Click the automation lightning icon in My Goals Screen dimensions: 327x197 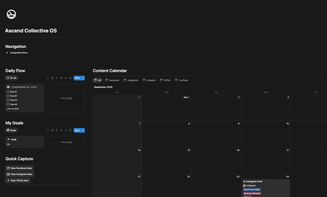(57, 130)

--

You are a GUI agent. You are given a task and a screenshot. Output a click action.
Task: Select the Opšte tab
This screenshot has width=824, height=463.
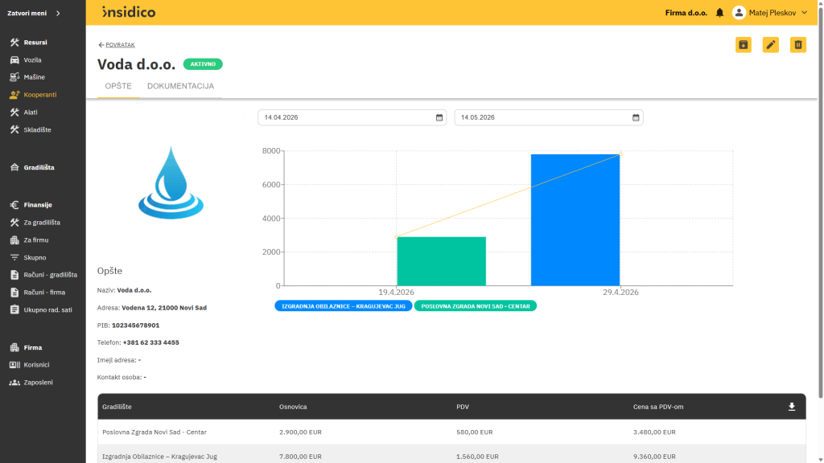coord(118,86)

### WHAT YOU SHOULD DO
Scale the stretch from the line containing "You are a GUI" through the line containing "coord(118,86)", both included, and copy every line out in full, requests too. Multiply each coordinate in the answers by 2.25 and round to whole numbers, halves up, leaving the pictures out of what you write.

### SOLUTION TO THIS TASK
You are a GUI agent. You are given a task and a screenshot. Output a click action.
Task: Select the Opšte tab
This screenshot has width=824, height=463.
coord(266,194)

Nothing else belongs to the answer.